Azerbaijan has discovered a mass grave in the Karabakh region, local media reported on Wednesday.
The mass grave, where the remains of four people were found, was discovered in the Saricali village of Agdam district, according to state news agency Azertac.
The victims were uncovered during mine clearance operations in the region, Azertac reported citing the press service of the country's General Prosecutor's Office.
Azerbaijan's State Commission on Prisoners of War, Hostages and Missing Persons has begun work identifying the remains and searching for more that may yet to be discovered.
The Karabakh region has been the site of mass killings and burials since the First Karabakh War in the early 1990s, among which the most notable has been the Khojaly massacre by Armenian forces.
A two-hour Armenian offensive on the town of Khojaly killed 613 Azerbaijani citizens — including 106 women, 63 children, and 70 elderly people — and seriously injured 487 others, according to Azerbaijani figures.

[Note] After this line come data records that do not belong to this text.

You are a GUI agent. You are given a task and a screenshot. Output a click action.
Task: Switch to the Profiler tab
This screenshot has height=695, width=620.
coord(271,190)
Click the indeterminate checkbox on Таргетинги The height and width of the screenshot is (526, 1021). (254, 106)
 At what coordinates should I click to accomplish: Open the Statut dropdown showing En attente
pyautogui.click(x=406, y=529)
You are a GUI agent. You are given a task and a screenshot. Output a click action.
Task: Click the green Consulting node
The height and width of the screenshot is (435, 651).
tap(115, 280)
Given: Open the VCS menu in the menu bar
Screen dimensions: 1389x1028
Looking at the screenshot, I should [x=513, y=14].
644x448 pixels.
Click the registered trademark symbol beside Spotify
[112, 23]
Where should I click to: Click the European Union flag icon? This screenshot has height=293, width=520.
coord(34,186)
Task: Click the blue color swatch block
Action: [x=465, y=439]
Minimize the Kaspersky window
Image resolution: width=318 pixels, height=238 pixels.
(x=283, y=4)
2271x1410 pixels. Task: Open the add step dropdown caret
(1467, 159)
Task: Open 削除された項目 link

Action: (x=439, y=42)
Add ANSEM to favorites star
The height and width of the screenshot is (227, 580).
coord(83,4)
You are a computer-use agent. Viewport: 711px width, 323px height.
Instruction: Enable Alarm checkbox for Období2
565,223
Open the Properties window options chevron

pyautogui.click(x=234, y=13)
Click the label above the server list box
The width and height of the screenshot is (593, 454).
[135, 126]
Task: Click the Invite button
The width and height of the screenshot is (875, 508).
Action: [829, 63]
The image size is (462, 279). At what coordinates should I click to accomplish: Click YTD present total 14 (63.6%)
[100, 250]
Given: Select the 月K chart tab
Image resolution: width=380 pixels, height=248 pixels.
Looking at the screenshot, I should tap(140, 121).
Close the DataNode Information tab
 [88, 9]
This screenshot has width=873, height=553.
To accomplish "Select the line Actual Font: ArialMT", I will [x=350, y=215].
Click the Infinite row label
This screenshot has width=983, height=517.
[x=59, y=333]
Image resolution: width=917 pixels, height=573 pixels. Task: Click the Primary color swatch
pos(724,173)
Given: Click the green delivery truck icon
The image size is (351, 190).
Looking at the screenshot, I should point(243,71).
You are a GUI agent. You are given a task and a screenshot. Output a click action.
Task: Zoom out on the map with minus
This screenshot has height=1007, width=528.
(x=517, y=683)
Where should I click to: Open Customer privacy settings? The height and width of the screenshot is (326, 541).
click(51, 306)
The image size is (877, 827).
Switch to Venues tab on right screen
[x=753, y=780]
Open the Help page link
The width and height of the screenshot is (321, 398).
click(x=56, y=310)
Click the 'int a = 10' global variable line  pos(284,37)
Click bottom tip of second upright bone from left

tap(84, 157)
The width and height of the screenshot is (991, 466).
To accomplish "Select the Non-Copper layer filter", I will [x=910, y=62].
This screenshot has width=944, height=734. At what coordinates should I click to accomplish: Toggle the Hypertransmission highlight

Some 150 of the 1,275 Azerbaijanis that the Armenians captured during the massacre remain missing, while eight families completely wiped out.
Relations between the two former Soviet republics have been tense since 1991, when the Armenian military occupied Nagorno-Karabakh — a territory internationally recognized as part of Azerbaijan, and seven adjacent regions, including Agdam.
In the fall of 2020 in 44 days of fighting, Azerbaijan liberated several cities, villages and settlements from Armenian occupation. The Russian-brokered peace agreement is celebrated as a triumph in Azerbaijan.